The Flushing team we used to know, let’s call them the pre-Cohen Mets, would have been done with their offseason spending on Nov. 11 once Marcus Stroman accepted that $18.9 million qualifying offer to return.
But now? Consider Stroman merely a down payment on the 2021 rotation, with the Mets in the hunt to put this year’s Cy Young winner, Trevor Bauer, behind the back-to-back title-holder (and third-place finisher this season), who is their resident No. 1, Jacob deGrom.
Such is the benefit of having new owner Steve Cohen, who also happens to be the richest in the sport. Stroman’s $18.9 million is couch-cushion change for Cohen, and if you think that’s hyperbole, consider that he actually thanked the former Patchogue-Medford star in a tweet despite picking up the hefty tab.
Cohen sounded thrilled to write the check. And you can bet there are others coming. Bigger ones, too, with even more zeros. As for Bauer, he got lucky this Mets sale went down when it did. Cohen, the hedge-fund titan, understands that timing is key for any investment. Not only are the Mets craving another elite starter, Cohen’s billions will be a distinct advantage in an otherwise depressed free-agent market, as other teams lament a year’s worth of pandemic-related losses.
It’s still going to take a while to get an accurate read on the prices, but the public flirtation between the Mets and Bauer already is underway. Bauer’s reputation as an eccentric character, with an outspoken manner, might be a turnoff for some teams. He also maintains a very active Twitter account that occasionally gets him into trouble, but given Cohen’s affinity for tweeting, that could end up being a plus with the owner.
Mets president Sandy Alderson doesn’t seem bothered by any of that, however. Just the opposite. Alderson swooned over the pitcher, and tipped his hand to some degree during Tuesday’s interview with WFAN.
"This is an entertainment business," Alderson said. "So we’ve got to be open-minded about how players express themselves. The thing that’s interesting about Bauer is, he brings with him a lot of ideas, a lot of routines, a sort of technical orientation, that I bet we can learn from.

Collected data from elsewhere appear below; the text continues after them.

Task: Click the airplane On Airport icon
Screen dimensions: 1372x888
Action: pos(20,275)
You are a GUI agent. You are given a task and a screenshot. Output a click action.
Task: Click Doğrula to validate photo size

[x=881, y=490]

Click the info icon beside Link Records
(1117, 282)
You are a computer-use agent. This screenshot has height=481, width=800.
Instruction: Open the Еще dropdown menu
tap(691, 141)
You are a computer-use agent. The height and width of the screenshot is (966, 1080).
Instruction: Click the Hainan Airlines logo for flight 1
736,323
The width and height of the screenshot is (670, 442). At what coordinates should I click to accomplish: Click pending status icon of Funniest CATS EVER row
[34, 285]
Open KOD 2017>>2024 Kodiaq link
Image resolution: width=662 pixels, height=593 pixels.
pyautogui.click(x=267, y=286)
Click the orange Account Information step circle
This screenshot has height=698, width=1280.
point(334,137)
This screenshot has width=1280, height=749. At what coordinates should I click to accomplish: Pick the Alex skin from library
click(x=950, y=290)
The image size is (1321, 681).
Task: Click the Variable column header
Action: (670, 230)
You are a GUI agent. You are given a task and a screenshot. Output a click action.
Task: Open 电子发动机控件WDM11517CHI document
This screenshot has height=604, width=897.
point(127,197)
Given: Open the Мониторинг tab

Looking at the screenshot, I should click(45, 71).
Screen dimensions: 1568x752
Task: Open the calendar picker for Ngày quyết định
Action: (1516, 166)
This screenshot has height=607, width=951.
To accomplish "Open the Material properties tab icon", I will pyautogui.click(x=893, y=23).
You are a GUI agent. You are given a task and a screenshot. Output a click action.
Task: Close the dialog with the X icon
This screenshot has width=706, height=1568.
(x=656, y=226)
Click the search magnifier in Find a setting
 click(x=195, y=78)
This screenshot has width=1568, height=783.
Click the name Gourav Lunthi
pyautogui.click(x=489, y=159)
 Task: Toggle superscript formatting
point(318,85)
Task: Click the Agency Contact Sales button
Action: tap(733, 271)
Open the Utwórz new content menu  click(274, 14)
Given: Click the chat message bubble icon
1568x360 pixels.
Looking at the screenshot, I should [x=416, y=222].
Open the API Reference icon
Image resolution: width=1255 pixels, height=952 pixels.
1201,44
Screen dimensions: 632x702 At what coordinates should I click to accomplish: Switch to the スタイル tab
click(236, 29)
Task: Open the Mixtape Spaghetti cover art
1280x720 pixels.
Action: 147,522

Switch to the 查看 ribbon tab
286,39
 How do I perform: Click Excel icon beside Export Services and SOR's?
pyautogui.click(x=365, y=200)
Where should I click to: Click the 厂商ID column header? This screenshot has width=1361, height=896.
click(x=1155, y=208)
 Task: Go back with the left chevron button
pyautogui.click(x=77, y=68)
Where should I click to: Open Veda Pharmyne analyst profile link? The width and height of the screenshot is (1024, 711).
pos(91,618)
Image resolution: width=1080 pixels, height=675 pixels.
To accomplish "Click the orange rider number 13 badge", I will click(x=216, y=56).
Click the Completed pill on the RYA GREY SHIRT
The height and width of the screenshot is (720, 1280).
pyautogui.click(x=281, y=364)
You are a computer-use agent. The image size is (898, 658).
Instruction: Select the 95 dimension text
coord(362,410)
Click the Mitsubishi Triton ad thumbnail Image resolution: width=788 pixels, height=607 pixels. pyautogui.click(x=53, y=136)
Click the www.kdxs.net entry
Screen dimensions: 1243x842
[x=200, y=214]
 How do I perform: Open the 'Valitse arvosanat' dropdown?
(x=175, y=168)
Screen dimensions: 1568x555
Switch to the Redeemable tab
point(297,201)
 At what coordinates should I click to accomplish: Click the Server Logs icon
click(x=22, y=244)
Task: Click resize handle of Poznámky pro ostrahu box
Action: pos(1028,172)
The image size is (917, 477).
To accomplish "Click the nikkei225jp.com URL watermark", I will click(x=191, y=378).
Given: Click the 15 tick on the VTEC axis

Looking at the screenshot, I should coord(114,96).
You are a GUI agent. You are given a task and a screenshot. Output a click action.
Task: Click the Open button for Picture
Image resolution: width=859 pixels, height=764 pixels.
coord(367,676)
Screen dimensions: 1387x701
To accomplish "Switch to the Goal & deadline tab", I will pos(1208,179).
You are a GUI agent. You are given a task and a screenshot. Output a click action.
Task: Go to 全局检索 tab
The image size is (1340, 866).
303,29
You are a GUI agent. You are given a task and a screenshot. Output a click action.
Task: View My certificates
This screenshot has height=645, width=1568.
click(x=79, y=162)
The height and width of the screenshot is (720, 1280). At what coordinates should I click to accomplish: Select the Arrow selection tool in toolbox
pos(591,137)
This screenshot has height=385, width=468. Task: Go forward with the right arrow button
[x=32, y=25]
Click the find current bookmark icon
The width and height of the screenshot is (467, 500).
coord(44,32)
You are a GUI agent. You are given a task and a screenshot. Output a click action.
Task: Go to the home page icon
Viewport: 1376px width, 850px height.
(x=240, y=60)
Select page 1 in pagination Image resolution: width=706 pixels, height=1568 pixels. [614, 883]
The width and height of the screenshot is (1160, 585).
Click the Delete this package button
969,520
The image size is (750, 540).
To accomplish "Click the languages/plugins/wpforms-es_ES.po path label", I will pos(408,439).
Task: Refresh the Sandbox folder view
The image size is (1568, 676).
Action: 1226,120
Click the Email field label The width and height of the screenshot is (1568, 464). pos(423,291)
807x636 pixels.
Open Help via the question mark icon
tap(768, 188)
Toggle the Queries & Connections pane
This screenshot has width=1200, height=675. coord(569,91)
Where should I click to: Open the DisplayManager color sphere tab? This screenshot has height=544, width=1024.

"If a guy can perform, it doesn’t really [matter] to me as long as it’s not disruptive in the clubhouse. Basically, if guys see someone performing, they’ll live with whatever the baggage is. I actually think Bauer would be a great personality in New York. I think he’s the kind of guy that fans would embrace."
Bauer, on his Cy Young media call Wednesday night, didn’t hesitate to participate in the mutual lovefest.
"I think in the past, a lot of the narrative surrounding me is I couldn’t handle a big media market, that I was a head case," Bauer said. "So to hear that someone as high-ranking as Sandy feels the way he feels about that is refreshing. Certainly very appreciative of that."
Coming from Alderson, that was some rare PDA for a free agent who he’s likely to be negotiating with in the very near future. He never would have gushed so openly during his previous GM tenure under the Wilpons. Who are we kidding? If he was asked about someone like Bauer back then, Alderson’s response typically would be a mischievous smile and some self-deprecating joke.
The other revealing part about Alderson’s comments? His eagerness to tap into Bauer’s highly regarded pitching intel (and elite spin rate). In addition to Bauer’s numbers — he had a 1.73 ERA with a 0.795 WHIP over 11 starts during this truncated season — Alderson’s desire for the knowledge behind them reflected the management style Cohen talked about during Tuesday’s introductory news conference.
"I’ll take a good idea from anybody," Cohen said. "If somebody is doing it better than us, I’m going to try to figure out why."
Nobody did it better this season than Bauer, who tends to get ripped for doing things his own way. But he lives on the bleeding-edge of pitching tech, and that data-driven side to him has to be very appealing to someone like Cohen, who sees plenty of similarities between his hedge-fund analysts and baseball visionaries.
And one of the more attractive parts about enlisting Bauer for his rejuvenated Mets? All he costs is money, which is no longer the very limited commodity it used to be in Flushing.
"Given what we want to achieve," Alderson said, "it's not about how much less we can get somebody for, it's more about getting that somebody."
Bauer definitely fits the description as one of those targeted somebodies. And with Stroman opting back in Wednesday, the Mets’ rotation could get very good, very quickly, this winter.